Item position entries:
***

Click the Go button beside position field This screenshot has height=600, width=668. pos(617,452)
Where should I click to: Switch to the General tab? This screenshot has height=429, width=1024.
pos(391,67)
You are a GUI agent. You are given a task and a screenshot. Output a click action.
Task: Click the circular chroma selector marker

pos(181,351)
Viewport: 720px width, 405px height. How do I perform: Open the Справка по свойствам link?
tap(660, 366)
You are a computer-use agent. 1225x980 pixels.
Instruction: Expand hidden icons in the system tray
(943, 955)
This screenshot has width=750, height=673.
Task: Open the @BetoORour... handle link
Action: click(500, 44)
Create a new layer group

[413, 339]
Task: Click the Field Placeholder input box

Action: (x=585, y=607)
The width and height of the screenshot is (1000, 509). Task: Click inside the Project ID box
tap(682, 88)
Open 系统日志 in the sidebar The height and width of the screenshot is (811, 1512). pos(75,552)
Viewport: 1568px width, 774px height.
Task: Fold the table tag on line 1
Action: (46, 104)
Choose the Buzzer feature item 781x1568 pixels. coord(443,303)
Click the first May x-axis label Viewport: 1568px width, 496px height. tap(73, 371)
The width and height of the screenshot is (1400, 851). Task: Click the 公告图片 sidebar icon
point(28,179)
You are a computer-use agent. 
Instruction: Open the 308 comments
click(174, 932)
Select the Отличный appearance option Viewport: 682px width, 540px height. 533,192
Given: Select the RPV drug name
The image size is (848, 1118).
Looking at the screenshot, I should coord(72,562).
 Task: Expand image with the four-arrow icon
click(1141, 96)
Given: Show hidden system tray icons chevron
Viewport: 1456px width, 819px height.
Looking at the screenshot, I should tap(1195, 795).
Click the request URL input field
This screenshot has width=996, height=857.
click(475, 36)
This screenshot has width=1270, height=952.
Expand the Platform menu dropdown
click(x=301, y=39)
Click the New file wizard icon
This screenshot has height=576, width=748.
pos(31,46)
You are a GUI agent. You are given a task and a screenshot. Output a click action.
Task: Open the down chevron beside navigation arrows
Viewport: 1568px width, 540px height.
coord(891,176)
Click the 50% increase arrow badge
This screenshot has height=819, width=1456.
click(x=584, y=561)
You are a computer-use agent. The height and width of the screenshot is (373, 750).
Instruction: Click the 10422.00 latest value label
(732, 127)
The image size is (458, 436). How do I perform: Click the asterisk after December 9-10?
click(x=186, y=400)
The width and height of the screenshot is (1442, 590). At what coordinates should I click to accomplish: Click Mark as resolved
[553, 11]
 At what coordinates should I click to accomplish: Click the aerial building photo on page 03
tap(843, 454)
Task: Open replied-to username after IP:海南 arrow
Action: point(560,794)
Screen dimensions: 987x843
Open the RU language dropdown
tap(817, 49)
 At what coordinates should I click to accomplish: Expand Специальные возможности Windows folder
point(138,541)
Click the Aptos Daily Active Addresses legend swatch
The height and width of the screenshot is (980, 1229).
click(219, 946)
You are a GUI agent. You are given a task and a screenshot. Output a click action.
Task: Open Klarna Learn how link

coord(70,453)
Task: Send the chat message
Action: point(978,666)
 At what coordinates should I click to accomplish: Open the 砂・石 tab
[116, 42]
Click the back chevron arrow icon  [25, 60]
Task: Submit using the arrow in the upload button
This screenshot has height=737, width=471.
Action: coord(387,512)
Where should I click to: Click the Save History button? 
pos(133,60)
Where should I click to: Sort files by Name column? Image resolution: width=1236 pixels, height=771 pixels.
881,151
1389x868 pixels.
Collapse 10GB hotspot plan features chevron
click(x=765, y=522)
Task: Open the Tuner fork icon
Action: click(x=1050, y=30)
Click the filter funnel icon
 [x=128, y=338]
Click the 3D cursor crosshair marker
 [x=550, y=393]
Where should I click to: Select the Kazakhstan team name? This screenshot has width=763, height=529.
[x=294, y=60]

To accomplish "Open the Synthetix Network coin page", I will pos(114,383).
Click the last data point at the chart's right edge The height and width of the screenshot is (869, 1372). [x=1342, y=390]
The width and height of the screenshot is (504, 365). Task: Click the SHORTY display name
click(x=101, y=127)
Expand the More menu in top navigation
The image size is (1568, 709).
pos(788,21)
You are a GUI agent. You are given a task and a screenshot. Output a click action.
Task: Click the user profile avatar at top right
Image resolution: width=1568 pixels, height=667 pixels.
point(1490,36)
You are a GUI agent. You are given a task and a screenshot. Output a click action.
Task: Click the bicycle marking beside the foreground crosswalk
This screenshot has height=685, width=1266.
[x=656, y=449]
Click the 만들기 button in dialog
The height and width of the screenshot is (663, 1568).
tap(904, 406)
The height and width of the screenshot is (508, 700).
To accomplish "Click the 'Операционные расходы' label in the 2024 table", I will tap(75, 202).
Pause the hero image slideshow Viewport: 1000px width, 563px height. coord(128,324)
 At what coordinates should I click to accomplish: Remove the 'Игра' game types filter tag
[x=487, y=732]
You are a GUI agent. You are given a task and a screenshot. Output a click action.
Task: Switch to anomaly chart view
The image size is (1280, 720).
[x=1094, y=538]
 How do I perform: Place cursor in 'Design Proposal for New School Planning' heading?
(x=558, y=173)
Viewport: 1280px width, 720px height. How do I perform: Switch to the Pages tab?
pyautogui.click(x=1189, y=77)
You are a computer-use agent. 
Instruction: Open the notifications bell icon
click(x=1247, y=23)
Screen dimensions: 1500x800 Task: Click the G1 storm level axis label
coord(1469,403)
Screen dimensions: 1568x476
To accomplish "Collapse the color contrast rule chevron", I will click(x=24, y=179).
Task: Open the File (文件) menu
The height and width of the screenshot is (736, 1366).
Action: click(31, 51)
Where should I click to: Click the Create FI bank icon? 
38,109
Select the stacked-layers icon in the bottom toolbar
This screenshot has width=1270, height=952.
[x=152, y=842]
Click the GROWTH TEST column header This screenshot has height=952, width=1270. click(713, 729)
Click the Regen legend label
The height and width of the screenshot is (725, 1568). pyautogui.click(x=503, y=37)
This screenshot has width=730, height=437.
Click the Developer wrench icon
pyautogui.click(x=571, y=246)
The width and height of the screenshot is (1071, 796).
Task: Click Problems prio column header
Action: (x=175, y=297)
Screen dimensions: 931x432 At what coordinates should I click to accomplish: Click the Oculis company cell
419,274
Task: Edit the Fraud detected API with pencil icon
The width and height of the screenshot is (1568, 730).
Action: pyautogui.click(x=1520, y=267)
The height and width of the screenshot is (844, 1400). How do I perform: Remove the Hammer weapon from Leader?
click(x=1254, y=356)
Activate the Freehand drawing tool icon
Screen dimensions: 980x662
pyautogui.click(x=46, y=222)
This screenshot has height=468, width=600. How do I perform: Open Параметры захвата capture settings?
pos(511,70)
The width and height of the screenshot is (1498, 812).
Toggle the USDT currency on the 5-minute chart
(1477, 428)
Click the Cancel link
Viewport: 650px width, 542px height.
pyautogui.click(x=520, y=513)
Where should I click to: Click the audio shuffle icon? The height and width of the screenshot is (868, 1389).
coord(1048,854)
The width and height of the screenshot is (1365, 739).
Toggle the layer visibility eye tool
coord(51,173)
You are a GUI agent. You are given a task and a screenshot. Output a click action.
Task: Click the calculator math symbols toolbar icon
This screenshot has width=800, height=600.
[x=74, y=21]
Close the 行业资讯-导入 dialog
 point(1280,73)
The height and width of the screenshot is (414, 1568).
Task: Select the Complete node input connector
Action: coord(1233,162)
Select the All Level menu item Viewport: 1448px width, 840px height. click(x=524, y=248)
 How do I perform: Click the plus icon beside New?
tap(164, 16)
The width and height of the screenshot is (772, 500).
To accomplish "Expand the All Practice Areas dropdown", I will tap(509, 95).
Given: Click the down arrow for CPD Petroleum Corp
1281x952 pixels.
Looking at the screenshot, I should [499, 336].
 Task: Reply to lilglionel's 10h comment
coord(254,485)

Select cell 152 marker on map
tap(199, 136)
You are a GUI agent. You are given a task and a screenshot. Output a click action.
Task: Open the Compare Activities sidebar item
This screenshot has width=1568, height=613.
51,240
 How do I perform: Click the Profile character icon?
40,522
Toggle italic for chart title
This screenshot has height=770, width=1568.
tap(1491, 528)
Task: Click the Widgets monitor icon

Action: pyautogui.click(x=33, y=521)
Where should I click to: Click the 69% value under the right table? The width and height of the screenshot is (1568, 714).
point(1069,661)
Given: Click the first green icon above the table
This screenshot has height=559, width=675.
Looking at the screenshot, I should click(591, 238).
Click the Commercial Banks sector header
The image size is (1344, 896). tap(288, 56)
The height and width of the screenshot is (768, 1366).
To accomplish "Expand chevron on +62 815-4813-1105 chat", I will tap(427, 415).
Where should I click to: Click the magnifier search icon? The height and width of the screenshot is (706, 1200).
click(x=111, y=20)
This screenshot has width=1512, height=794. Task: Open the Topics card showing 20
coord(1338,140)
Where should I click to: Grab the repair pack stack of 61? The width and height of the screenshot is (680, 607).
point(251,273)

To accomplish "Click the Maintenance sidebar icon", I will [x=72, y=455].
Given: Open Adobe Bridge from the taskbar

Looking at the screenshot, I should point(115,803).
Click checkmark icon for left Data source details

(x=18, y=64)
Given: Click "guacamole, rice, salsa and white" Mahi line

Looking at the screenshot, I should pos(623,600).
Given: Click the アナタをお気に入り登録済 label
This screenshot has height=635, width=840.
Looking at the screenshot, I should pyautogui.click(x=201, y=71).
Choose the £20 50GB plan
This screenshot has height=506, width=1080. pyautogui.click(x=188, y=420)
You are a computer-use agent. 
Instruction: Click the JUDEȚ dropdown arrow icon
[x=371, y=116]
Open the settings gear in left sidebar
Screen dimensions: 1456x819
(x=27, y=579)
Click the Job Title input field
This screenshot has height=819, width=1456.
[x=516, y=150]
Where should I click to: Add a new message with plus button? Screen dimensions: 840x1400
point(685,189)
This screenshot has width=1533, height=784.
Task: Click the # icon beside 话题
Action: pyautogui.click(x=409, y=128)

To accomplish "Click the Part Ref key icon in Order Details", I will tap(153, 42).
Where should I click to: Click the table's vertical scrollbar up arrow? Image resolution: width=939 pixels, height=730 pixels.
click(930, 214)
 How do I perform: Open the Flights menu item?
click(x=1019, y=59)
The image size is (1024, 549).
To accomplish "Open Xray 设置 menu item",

***

### Your goal
Replace "Screen dimensions" with "Resolution" in the material, starting at the line that has "Screen dimensions: 1500x800" and stopping after the line that has "Action: click(31, 51)". Give back only those lines, with nothing else changed.

### Answer to the exercise
Resolution: 1500x800 Task: Click the G1 storm level axis label
coord(1469,403)
Resolution: 1568x476
To accomplish "Collapse the color contrast rule chevron", I will click(x=24, y=179).
Task: Open the File (文件) menu
The height and width of the screenshot is (736, 1366).
Action: click(31, 51)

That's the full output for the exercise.